__Directive__:
Reproduce the entries below word for word, from the line with "Task: Increase Raft layers with up arrow" up to and including the line with "click(x=1052, y=49)". Leave the pictures out of your answer.

[Extracted data start]

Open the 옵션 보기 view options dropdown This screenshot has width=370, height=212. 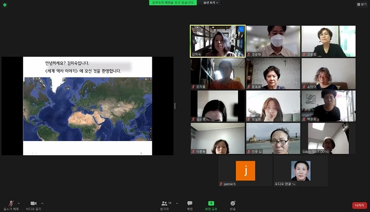(x=210, y=2)
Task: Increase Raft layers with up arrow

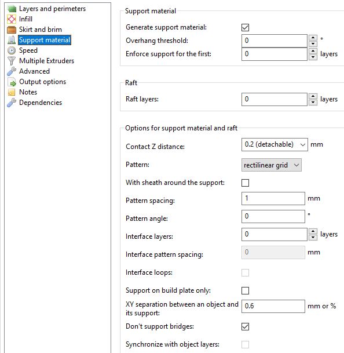Action: coord(313,97)
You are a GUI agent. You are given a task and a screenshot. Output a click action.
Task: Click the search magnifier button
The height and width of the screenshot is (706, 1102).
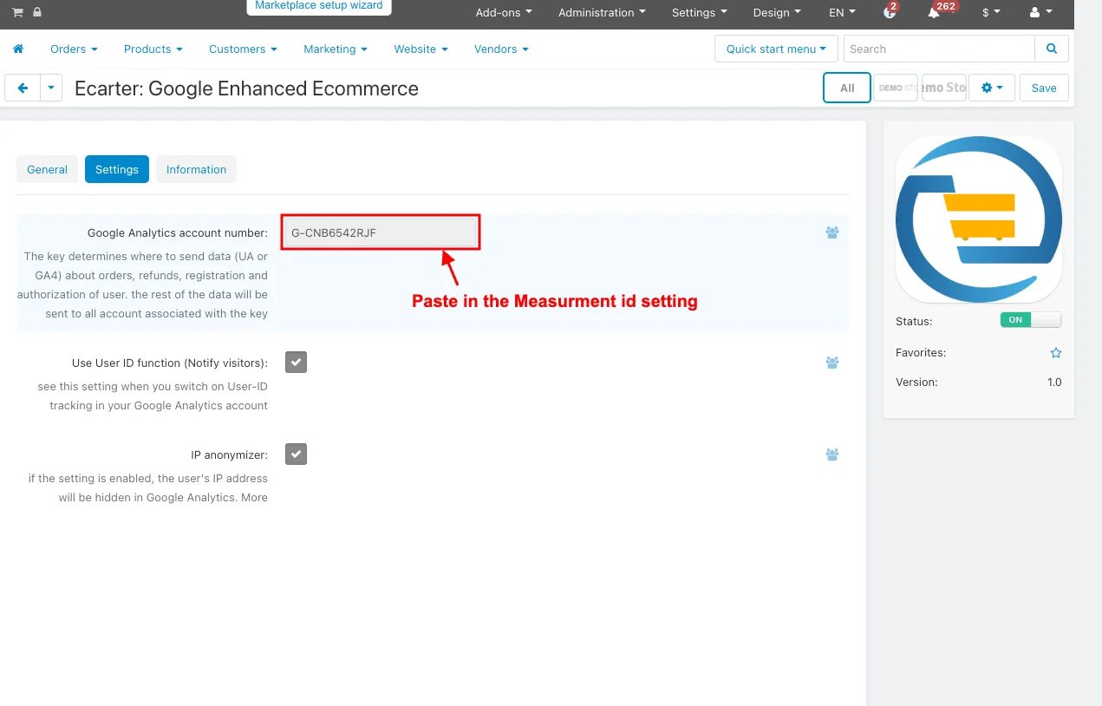click(x=1052, y=49)
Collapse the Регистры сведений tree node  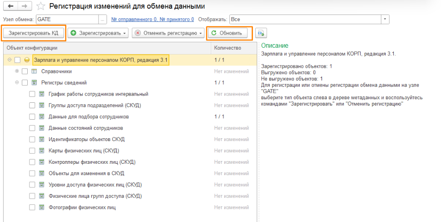point(17,83)
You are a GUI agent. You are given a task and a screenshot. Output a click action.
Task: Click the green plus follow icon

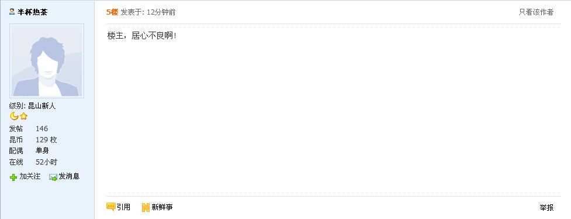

[Extracted data end]

__Completed exercise__:
Task: Increase Raft layers with up arrow

Action: coord(313,97)
You are a GUI agent. You are given a task and a screenshot. Output a click action.
Task: Click the search magnifier button
The height and width of the screenshot is (706, 1102).
click(x=1052, y=49)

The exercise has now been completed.